- [Selected excerpt]
* * * * *

A Post on Finance and Society, Quantitative Finance, and Financial Economics
Structural Limitations for Finance
There is a global movement in socio-technological disciplines to give more agency to intelligent self-operating systems, not just for cost advantages, but also for improvements in the quality of decisions made. This movement is riding on the back of prolonged and sustained successes achieved by a few trailblazing companies like Google for information retrieval, Amazon for computational resources, Netflix for entertainment, and Renaissance Technologies for quantitative investment. Machine learning has some deep structural limitations that are worth surveying, and we will do this with financial applications in mind. We will look at model awareness, data availability, atheoretical decision making, anomalies and corners cases, and changing distributions.
Model Awareness
Machine learning predictions are not guided by a cultural or moral framework. Machines make reductive assumptions that give the appearance of good performance within each applied abstraction. A model that has a hard-objective function to eliminate any possibility of credit default when selecting customers, could eliminate an entire ethnicity from the selection process due to a single incidence of bankruptcy in a small training set. And a model with a loose reward function could also lead you down a reward-hacking rabbit hole. Here is a favourite fearmongering example that displays the wickedness more explicit: a machine prompted to eradicate cancer could, as a shortcut, eliminate humans altogether. For algorithmic finance, this accentuates the importance of using machine learning as a tool, as opposed to end-to-end agents with unlimited freedom, especially if unleashed into the wild without testing a complete set of exploration mistakes in some calibrated environment, like an agent-based simulator.
At first blush, machine learning tools allow one to replace human agents with computer agents, for example, machine agents can listen in on multiple earnings calls at the same time, and allow you to move the probability of certain events like mergers, acquisitions, bankruptcy, and earnings surprises occurring. The predictions still have to be aided with context, culture, sentiment, jargon, to which little to no data exists and where data exists too little is available for any good predictive power. These models would have to understand topics pertaining to the deal negotiations; they need to understand certain legal and regulatory requisites and intuit the conversations that are happening behind closed doors. Many of these effects are hard to measure and almost “extrastatistical”. These contextual issues are not captured and for that reason do not appear in the loss landscape of the prediction model. This difficulty is even empirically backed up by researchers who are in the business of selling you their product, S&P Global researchers show that by analysing these calls you can predict tomorrows return direction with 52.45 percent. Ignoring potential modelling and statistical errors, that’s a mere 2 percentage points above random. Analysts with deep expertise are not going to be relegated to janitorial services anytime soon. If machines replace analysts, they will only use what is measurable to the exclusion of everything else, this has historically been very problematic in other domains[1].

* * * * *

- [Given information]
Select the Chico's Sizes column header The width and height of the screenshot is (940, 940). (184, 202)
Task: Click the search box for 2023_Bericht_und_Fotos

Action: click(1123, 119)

* * * * *

- [Exercise description] Repeat word for word the passage from the post on machine learning's structural limitations in finance, starting with "A Post on Finance" and going on through "and changing distributions.".

- [Answer section]
A Post on Finance and Society, Quantitative Finance, and Financial Economics
Structural Limitations for Finance
There is a global movement in socio-technological disciplines to give more agency to intelligent self-operating systems, not just for cost advantages, but also for improvements in the quality of decisions made. This movement is riding on the back of prolonged and sustained successes achieved by a few trailblazing companies like Google for information retrieval, Amazon for computational resources, Netflix for entertainment, and Renaissance Technologies for quantitative investment. Machine learning has some deep structural limitations that are worth surveying, and we will do this with financial applications in mind. We will look at model awareness, data availability, atheoretical decision making, anomalies and corners cases, and changing distributions.